━━━ VORGEGEBENER TEXT

Das natürliche Swing-Umfeld ist die Straße, wo man „versteckt“ tanzt. Der Lindy Hop war beispielsweise zunächst ein rudimentärer Tanz, den man weiß Gott nicht in Tanzschulen erlernte. Vielmehr kopierten die Leute ein-
ander und perfektionierten mit der Zeit die Tanzfiguren.
Der Siegeszug des Swing war nicht mehr aufzuhalten, überall eroberte der Tanz die Herzen der Menschen, ob in Bogotá, Krakau oder Pekín. „Wenn du mal in einer fremden Stadt bist und Swing tanzen möchtest, dauert es nur ein paar Minuten, bis man einen Tanzclub findet. Die Leute suchen Kontakt zu dir, wollen mit dir tanzen, fragen dich, woher du bist und man tauscht sich aus“, weiß Basilio.
Außer Snowden machte auch der Tänzer und Choreograph Frankie Manning in seinen besten Jahren den Swing bekannt. Ein Teil der Gruppe Whitey’s Lindy Hoppers hinterließ seine Spuren in den Filmen Big Apple (1939), Hellzapoppin (1941) und Hot Chocolates (1941) mit Duke Ellington. Sein Satz „Jeder Tanz ist eine dreiminütige Romanze“ ist ein Identitätssiegel, mit dem alles gesagt ist.

━━━━━━

ARBEITSAUFTRAG
Führe den Text über den Swing-Tanz im Anschluss an seinen letzten Satz weiter.

━━━ DATENAUSZUG

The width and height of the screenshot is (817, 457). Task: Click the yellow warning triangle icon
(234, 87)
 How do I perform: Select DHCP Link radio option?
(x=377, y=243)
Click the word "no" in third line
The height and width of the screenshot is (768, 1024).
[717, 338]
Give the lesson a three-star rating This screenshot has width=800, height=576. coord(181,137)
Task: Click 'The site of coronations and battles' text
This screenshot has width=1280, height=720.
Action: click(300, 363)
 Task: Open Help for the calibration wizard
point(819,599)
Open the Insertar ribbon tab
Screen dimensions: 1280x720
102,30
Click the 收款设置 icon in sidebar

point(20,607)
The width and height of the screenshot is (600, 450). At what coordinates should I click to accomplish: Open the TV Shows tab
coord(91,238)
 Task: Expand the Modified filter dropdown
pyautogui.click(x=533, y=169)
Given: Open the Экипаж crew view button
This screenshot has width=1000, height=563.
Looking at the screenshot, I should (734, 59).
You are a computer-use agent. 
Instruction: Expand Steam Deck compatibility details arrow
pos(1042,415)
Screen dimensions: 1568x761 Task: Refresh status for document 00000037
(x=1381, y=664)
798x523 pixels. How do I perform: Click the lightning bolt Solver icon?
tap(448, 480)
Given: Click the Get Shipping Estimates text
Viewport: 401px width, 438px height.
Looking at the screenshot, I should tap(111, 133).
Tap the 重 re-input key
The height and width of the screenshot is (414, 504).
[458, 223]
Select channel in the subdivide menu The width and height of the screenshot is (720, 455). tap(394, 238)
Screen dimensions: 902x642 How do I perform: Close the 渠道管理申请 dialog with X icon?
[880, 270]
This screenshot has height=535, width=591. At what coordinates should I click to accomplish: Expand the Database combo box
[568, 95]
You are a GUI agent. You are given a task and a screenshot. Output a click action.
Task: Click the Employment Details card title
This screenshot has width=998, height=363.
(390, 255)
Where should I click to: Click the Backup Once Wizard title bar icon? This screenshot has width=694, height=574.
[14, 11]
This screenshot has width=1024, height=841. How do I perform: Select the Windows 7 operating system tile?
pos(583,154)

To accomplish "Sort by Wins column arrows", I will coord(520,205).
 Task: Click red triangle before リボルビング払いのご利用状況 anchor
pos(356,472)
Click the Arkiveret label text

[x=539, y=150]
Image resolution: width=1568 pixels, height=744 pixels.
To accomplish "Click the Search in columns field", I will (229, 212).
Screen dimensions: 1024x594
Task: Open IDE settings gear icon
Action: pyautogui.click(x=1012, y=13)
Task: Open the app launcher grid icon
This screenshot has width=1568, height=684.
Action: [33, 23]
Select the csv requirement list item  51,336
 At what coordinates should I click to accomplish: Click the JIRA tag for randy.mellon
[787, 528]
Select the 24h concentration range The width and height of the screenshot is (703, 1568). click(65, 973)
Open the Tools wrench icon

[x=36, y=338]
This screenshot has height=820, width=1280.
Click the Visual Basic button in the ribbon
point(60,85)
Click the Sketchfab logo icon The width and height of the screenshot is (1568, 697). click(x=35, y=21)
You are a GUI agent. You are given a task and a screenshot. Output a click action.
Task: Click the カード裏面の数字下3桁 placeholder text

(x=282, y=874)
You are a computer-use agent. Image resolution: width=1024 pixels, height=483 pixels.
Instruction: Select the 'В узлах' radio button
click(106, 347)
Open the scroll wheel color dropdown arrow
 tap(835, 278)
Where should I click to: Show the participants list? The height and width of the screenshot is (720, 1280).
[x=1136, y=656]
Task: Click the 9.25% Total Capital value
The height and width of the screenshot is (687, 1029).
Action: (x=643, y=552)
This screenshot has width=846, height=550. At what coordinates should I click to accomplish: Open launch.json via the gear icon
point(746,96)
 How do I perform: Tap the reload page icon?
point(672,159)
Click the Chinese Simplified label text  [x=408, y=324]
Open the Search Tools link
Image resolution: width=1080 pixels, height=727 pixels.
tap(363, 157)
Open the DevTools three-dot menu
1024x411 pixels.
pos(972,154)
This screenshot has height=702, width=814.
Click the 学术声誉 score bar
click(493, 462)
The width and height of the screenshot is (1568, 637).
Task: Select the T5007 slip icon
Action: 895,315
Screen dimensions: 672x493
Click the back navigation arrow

━━━━━━

GELÖSTE AUFGABE
„Wir lachen beim Tanzen, alle lachen auf einem Fest oder beim Straßentanz. Das ist eines der Dinge, die den Menschen am meisten gefallen, denn jeder falsche Schritt wird mit einem Lächeln quittiert“, versichert Basilio González.
Es wird Abend in Palma, in einem beleuchteten, noch leeren Saal erklingen Töne von Duke Ellington, eine Trompetenkadenz von Gillespie, der unverwechselbare Klang von Gordon Websters Piano. Peu à peu trudeln Ärzte, Ingenieure, Rentner, Kraftfahrer, Lehrerinnen, Kassiererinnen, Verkäuferinnen, Informatiker und Kellnerinnen ein. Sie alle eint die Passion für Swing. Ein Paar macht die ersten Schritte auf dem polierten Fußboden, immer mehr Paare gesellen sich dazu. Einige üben ganz locker ein paar Tanzschritte, andere benötigen mehr Zeit zum „Aufwärmen“ und halten erstmal einen Schwatz beim Zuschauen. Wieder andere, aus gegebenem Anlass mit klassischer Weste angetan, betrachten die Karrikatur von Louis Armstrong, eine Zeichnung von Count Basie im schwarzenn Hut oder das Foto des eleganten, lächelnden Frankie Manning mit seinen roten Hosenträgern und der grauen Baskenmütze.
Im Tandem hat die Party gerade begonnen, im Galactic werden die Hüften geschwungen und im Sa Cotxeria tanzen fröhlich Füße übers Parkett. Und die aufeinanderfolgenden Lieder komponieren eine endlose dreiminütige Romanze. Weil Palma Swing hat.